PROBLEM DESCRIPTION: List each line of the records below that contains the string "text".

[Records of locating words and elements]
------------------------------------

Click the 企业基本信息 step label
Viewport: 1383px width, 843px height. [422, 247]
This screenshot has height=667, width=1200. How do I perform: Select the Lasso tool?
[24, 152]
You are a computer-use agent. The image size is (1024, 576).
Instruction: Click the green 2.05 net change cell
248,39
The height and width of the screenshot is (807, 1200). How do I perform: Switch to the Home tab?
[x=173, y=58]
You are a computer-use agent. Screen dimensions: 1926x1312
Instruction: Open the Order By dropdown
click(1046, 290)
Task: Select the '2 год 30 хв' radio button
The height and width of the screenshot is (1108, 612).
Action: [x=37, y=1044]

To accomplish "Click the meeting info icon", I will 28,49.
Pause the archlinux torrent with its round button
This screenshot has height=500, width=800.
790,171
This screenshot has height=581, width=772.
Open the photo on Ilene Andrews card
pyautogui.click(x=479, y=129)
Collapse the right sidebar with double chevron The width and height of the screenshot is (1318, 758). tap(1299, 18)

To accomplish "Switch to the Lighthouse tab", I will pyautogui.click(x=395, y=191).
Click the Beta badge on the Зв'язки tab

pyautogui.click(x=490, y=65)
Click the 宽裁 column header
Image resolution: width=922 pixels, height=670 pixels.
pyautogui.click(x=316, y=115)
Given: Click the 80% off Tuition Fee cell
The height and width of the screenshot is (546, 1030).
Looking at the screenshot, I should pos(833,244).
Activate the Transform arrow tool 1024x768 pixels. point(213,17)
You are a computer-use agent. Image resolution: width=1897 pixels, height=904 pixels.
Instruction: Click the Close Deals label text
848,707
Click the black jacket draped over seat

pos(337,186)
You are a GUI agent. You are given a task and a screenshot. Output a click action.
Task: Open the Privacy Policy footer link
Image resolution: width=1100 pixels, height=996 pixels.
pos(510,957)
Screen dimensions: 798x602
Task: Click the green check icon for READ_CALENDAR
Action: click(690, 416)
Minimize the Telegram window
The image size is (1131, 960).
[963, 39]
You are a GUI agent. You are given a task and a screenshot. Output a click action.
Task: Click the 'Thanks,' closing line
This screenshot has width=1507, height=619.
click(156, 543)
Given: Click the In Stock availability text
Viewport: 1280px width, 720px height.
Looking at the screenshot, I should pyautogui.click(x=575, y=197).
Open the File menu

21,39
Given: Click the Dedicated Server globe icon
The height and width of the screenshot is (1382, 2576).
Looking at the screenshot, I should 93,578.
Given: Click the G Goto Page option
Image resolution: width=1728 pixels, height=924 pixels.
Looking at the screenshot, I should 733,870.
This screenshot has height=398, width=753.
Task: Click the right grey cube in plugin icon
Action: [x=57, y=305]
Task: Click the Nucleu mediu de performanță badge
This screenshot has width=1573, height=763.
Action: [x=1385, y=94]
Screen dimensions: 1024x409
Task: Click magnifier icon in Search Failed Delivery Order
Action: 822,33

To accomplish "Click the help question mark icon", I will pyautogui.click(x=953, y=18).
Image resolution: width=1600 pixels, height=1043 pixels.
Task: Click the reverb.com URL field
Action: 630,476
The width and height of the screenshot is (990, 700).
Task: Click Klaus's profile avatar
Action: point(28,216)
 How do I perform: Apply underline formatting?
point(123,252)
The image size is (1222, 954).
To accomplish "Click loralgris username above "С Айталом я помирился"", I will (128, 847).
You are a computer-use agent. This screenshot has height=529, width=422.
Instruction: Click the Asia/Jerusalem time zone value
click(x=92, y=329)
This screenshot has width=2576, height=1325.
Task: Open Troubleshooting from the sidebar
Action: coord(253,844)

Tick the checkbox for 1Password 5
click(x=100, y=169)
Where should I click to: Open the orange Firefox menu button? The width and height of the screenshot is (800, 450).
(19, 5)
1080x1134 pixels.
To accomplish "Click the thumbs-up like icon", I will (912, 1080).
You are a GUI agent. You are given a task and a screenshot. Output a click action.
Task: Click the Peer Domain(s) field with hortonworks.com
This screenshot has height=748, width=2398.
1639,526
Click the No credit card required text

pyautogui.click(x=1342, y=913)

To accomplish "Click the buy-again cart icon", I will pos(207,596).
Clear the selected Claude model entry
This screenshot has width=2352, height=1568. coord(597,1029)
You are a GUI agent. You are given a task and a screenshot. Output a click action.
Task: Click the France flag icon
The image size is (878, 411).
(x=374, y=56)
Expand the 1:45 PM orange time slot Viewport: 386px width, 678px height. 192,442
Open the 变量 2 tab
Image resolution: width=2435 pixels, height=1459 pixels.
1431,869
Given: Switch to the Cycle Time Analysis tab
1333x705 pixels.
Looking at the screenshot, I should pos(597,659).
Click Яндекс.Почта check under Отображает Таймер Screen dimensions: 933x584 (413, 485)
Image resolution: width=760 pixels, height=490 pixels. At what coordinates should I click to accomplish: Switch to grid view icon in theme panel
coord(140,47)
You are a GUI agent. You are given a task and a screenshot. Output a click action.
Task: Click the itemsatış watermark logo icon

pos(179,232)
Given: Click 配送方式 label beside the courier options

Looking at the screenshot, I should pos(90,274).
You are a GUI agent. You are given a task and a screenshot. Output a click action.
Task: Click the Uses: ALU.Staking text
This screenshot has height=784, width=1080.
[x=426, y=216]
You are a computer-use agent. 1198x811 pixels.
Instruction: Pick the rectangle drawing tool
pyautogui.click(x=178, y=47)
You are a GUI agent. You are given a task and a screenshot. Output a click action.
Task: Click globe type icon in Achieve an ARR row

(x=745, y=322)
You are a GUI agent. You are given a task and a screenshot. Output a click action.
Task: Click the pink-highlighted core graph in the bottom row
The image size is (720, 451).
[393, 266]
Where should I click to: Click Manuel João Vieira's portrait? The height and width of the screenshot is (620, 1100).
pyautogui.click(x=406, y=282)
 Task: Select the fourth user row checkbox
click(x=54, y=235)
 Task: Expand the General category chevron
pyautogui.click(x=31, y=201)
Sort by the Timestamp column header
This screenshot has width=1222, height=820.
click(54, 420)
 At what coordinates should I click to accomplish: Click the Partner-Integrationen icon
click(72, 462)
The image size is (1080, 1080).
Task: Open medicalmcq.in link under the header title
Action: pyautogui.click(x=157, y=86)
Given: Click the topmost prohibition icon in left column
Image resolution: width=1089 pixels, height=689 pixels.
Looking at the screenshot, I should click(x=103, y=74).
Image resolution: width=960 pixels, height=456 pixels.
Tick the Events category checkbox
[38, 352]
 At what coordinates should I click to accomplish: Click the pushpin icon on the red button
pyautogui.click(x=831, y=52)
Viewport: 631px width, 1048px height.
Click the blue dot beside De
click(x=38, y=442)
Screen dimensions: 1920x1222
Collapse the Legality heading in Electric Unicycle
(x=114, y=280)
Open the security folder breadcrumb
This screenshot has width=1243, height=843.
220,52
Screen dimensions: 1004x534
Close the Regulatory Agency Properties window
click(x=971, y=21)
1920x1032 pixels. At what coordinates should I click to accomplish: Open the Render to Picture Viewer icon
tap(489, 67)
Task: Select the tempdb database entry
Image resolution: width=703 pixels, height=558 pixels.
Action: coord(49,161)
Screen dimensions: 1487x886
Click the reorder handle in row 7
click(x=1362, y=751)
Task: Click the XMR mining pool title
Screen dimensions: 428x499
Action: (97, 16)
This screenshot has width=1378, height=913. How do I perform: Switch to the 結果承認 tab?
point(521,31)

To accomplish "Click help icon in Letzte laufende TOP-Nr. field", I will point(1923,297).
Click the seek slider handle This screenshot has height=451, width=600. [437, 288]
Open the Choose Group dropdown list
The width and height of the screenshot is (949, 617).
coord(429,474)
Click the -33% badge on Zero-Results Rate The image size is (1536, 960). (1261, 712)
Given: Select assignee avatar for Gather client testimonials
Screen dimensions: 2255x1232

------------------------------------

CORRECT OUTPUT:
Instruction: Click the Close Deals label text
Given: Click the In Stock availability text
Click the No credit card required text
Task: Click the Uses: ALU.Staking text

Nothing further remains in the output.